Exercise directions: Print exactly, and only, the lines from the one that has "Screen dimensions: 1400x854" through the end of the material below, with both ends included and the pictures omitted.

Entries supplied:
---------------
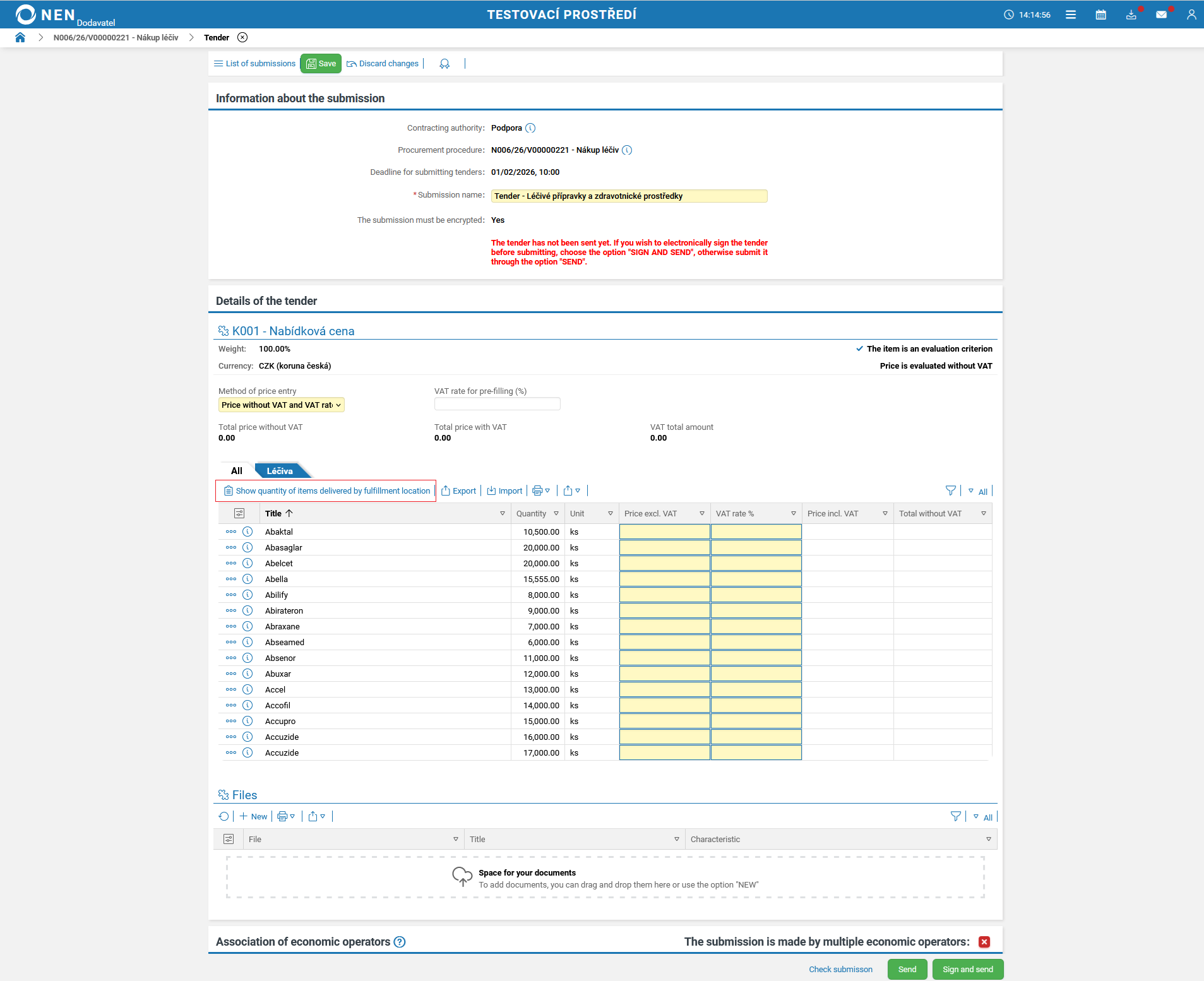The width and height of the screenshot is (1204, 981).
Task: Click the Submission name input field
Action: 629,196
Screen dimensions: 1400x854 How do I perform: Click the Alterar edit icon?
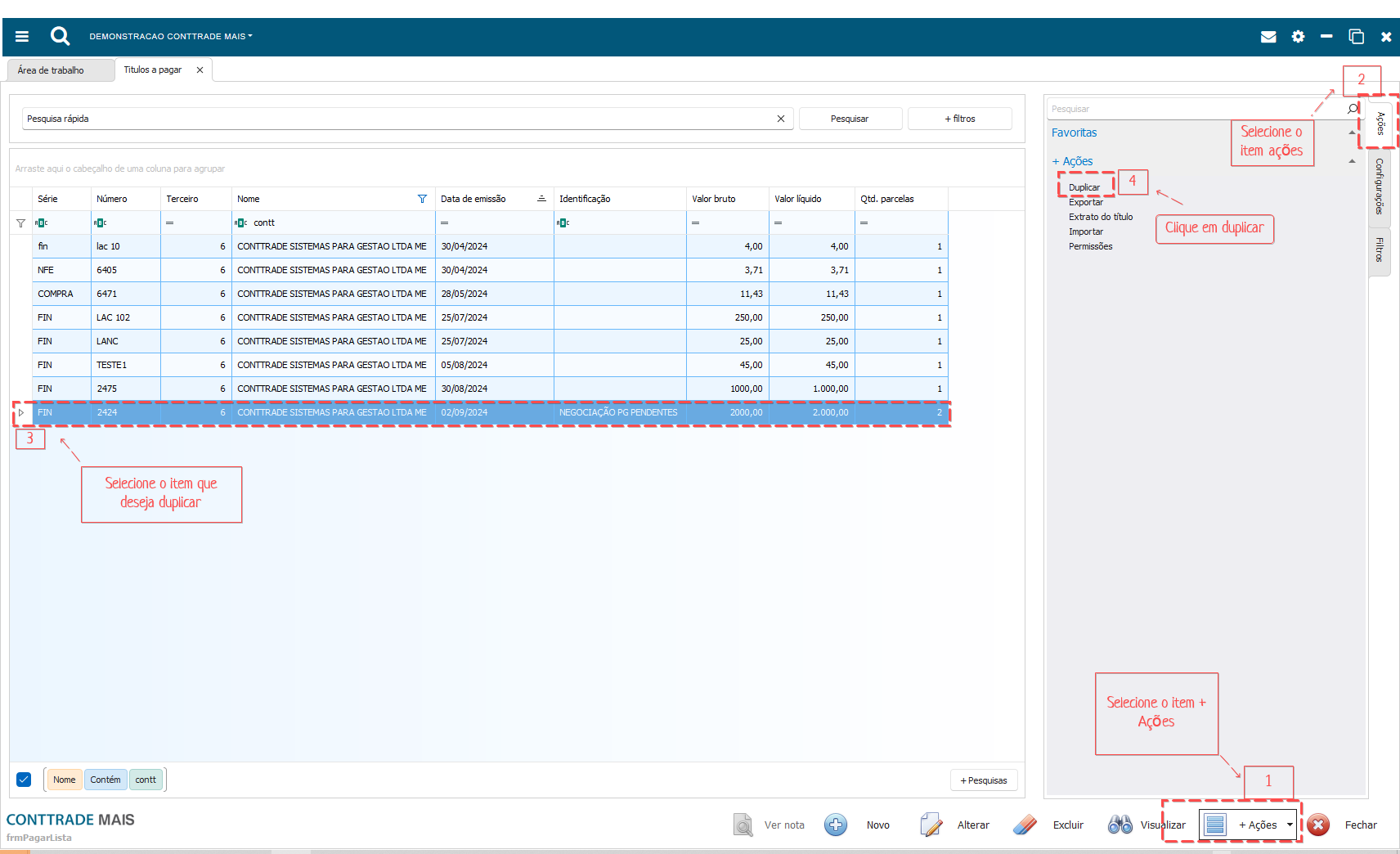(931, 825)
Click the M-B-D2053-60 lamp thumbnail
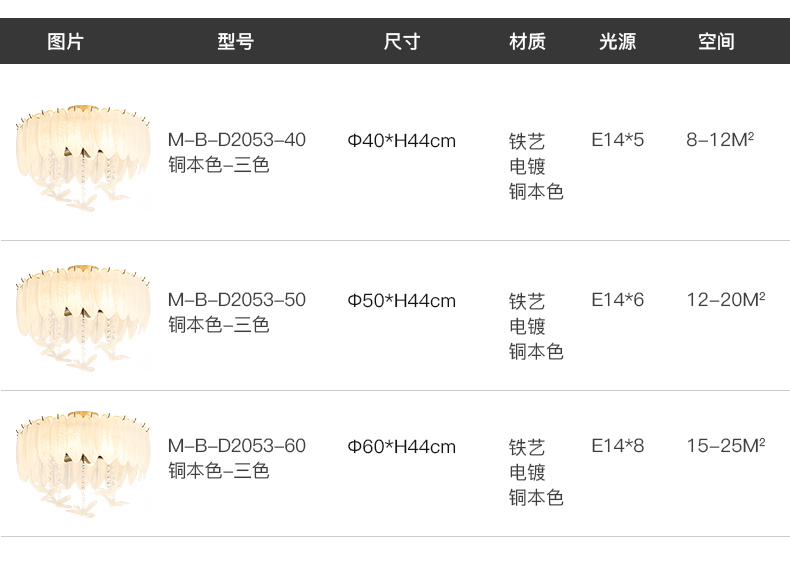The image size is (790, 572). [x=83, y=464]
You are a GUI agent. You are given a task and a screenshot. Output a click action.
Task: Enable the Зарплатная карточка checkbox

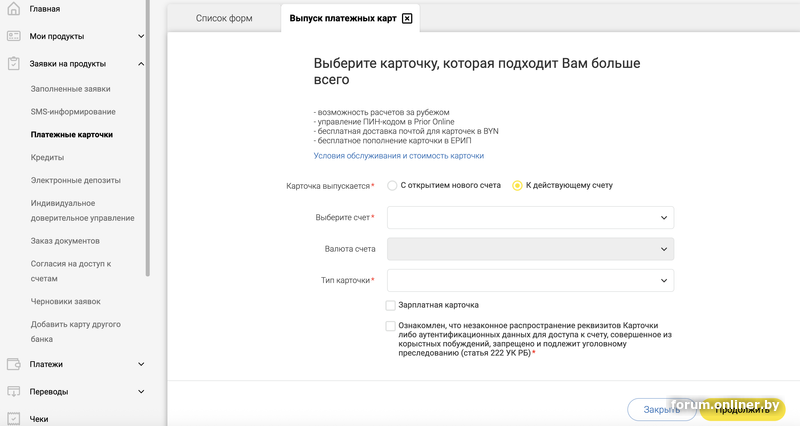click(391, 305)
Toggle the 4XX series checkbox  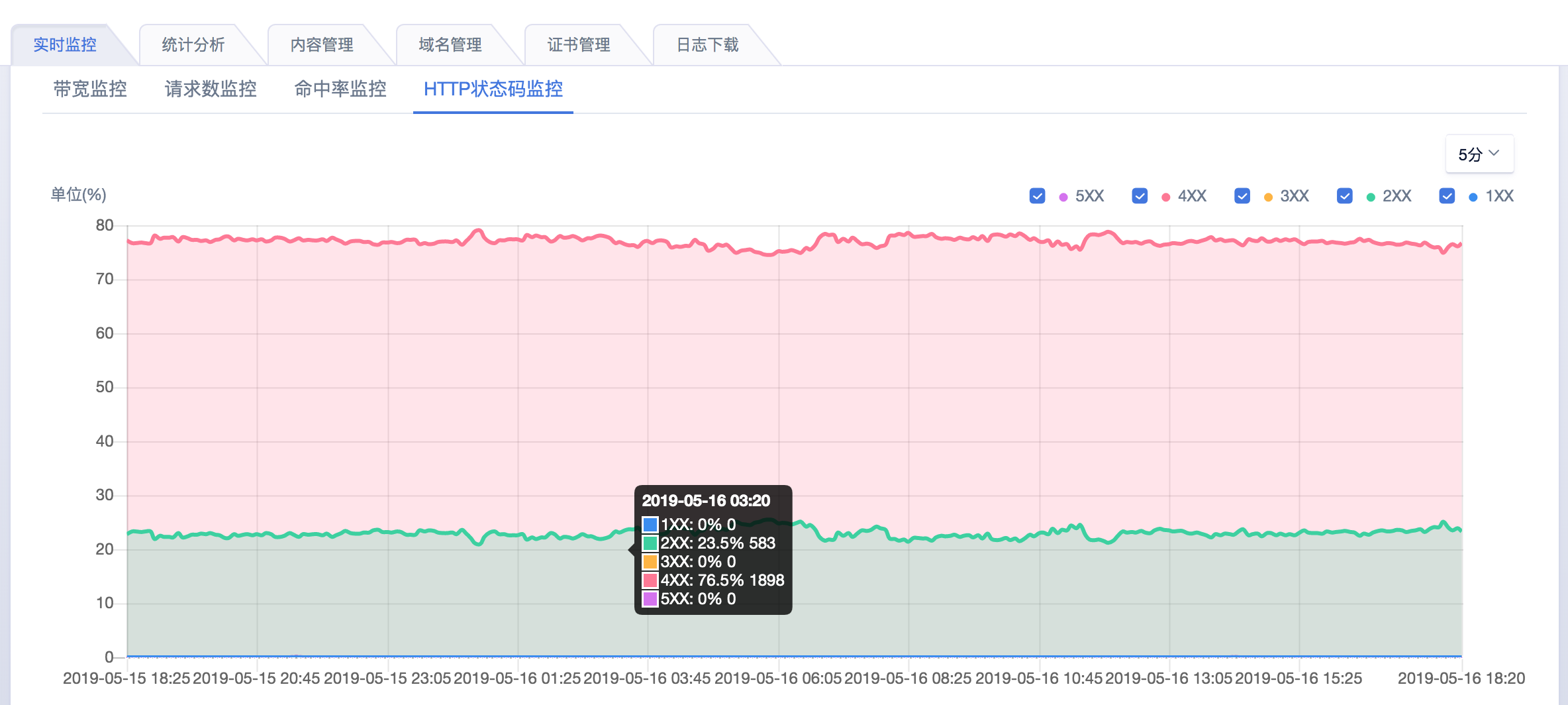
---------------
Exercise result:
Screen dimensions: 1400x854 How do I perform: Click the Alterar edit icon?
(931, 825)
Click the M-B-D2053-60 lamp thumbnail
The image size is (790, 572). [x=83, y=464]
You are a GUI agent. You are given a task and a screenshot. Output a click action.
Task: Enable the Зарплатная карточка checkbox

click(391, 305)
Toggle the 4XX series checkbox  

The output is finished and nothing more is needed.